Às margens do Belchior, os alunos puderam observar os professores fazendo a localização, e analisando, a sinuosidade e a profundidade do rio, assim como as formações rochosas, a mata e o solo.  Para o Rafael Carvalho, geógrafo e professor de planejamento e gestão dos recursos hídricos, as aulas de campo são indispensáveis para os alunos. “É um momento de consolidação do que foi aprendido na teoria, nas pesquisas e nas leituras. Aqui o aluno pode submeter seu conhecimento a testes, e adquirir mais atração pelo conhecimento científico e  pesquisa. Além de aspectos de fauna e flora, aspectos humanos, como atividades econômicas, culturais relacionados à questão ambiental podem ser abordadas.
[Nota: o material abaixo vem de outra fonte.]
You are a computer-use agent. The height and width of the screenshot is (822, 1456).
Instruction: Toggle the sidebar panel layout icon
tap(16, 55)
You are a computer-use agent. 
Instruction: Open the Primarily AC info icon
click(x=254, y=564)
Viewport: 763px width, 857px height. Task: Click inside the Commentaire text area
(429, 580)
O campo tem uma multiplicidade de dinâmicas”, comentou Rafael. A aluna de Gestão Ambiental, Aline Viana Costa, de 20 anos, prefere as aulas em campo. “A gente aprende bem mais na prática do que na teoria. Vivenciando é muito mais fácil de aprender”, declarou a aluna.
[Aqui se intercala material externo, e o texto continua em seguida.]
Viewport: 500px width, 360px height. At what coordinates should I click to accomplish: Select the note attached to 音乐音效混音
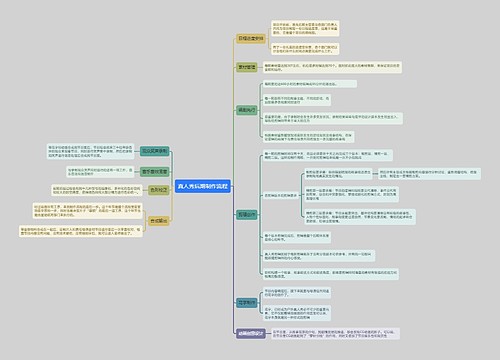[100, 172]
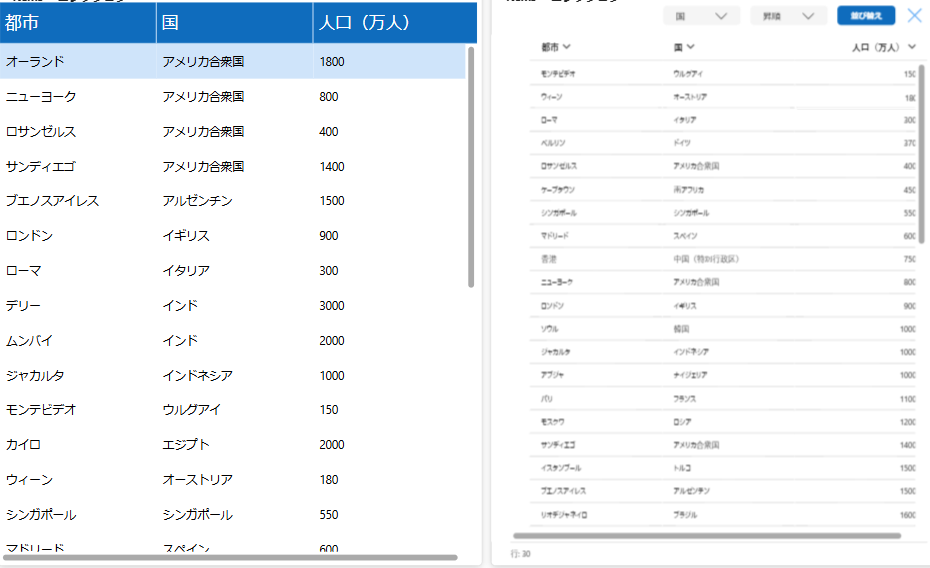Viewport: 930px width, 568px height.
Task: Click chevron beside 都市 in right table
Action: click(568, 47)
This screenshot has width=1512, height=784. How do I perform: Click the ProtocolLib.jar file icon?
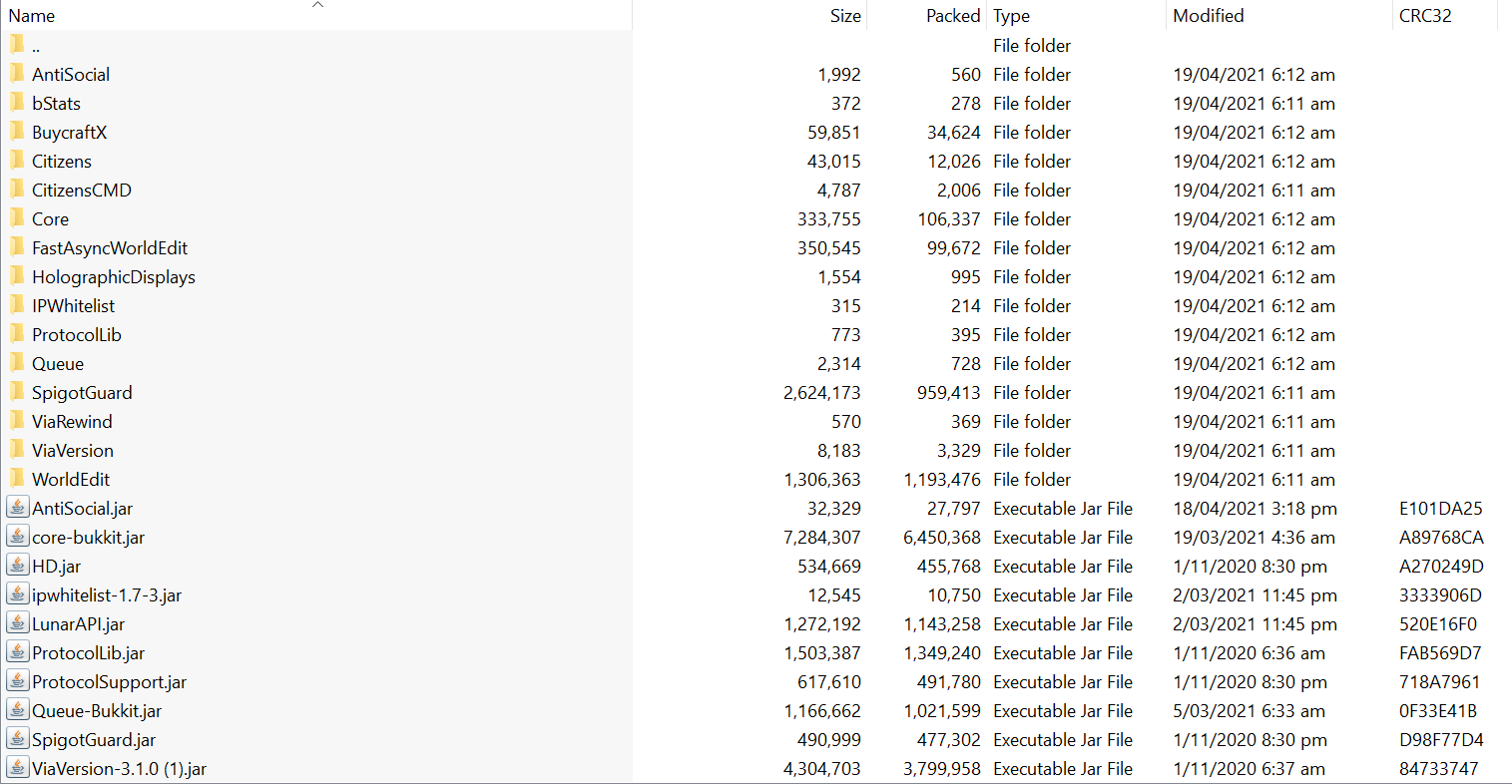tap(17, 652)
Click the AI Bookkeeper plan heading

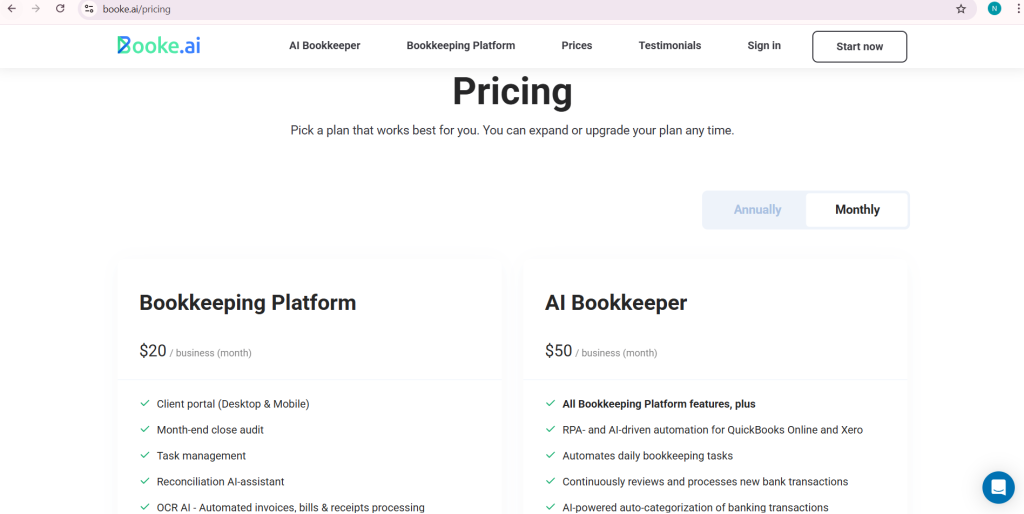[x=615, y=303]
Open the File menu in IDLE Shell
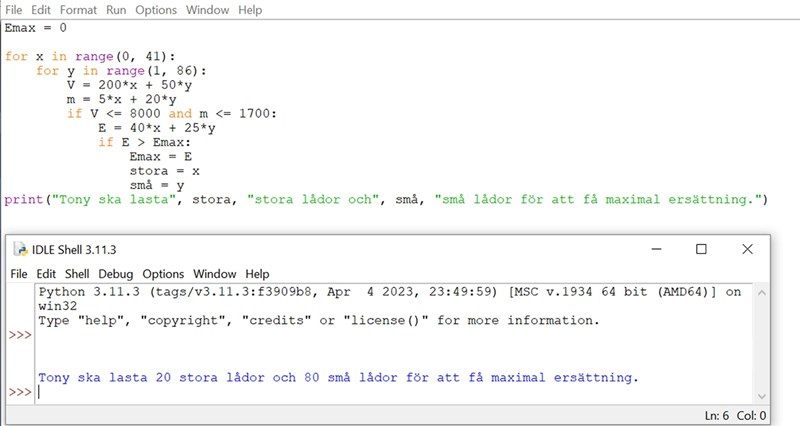The image size is (800, 426). pyautogui.click(x=19, y=274)
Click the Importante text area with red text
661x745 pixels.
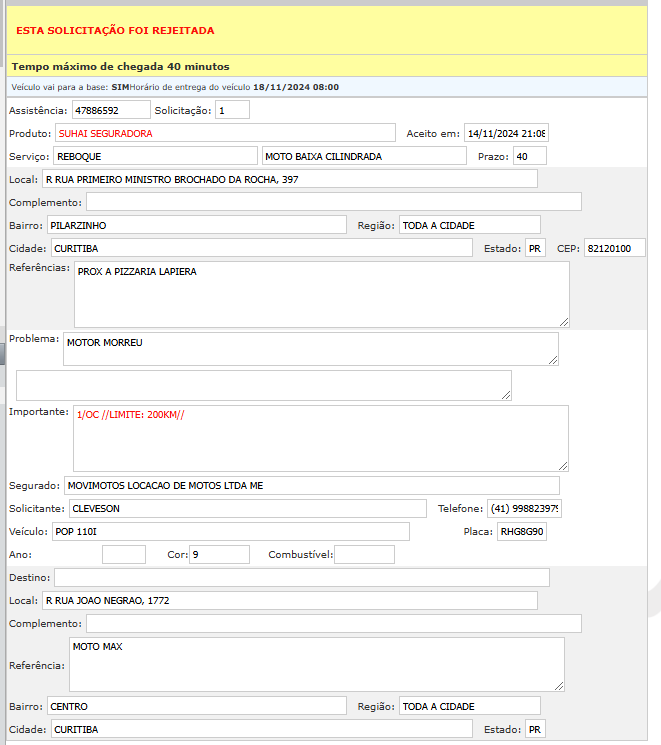click(x=321, y=438)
 Quando o lixo for recolhido, será levado para frente da Administração Regional de Samambaia. Lá, ficará exposto para que a população veja aonde chega, muitas vezes, um lixo que é deixado em lugar inapropriado. Além disso, a comunidade local interessada, aprenderá a dar o correto destino ao lixo doméstico e será convidada a participar do Guará+Verde. Só para se ter um ideia, um simples filtro de cigarro ou um chiclete demoram cinco anos para se decompor. Um pedaço qualquer de plástico ou latinha vão durar, no mínimo, 100 anos. A borracha dura indeterminadamente. Uma garrafa de vidro vai levar um milhão de anos para desintegrar. Já as sacolas de supermercado, altamente descartáveis, ficarão na natureza por 450 anos.

O Projeto Guará+Verde é de iniciativa do jornal comunitário, GuaráHoje. Apesar de ter o nome da cidade Guará, não é voltado exclusivamente para essa região. “Pensar em meio ambiente não dá para pensar apenas no meio ambiente local, tudo está integrado”, justificou o coordenador Bernardo. Amarildo Castro, diretor do jornal e idealizador do projeto observou a importância daquele momento. “Nós do jornal GuaráHoje acreditamos que poderíamos fazer um pouco mais para nossa cidade. Aqui temos vinte alunos, se cada um conscientizar, pelo menos, uma pessoa, daqui há dez anos podemos ter um resultado muito positivo. A vinda dos alunos, além de realizar o trabalho de faculdade, será para que eles levem daqui a conscientização e comecem a fazer o trabalho de ‘formiguinha’, disseminando a ideia da preservação por onde quer que passem”.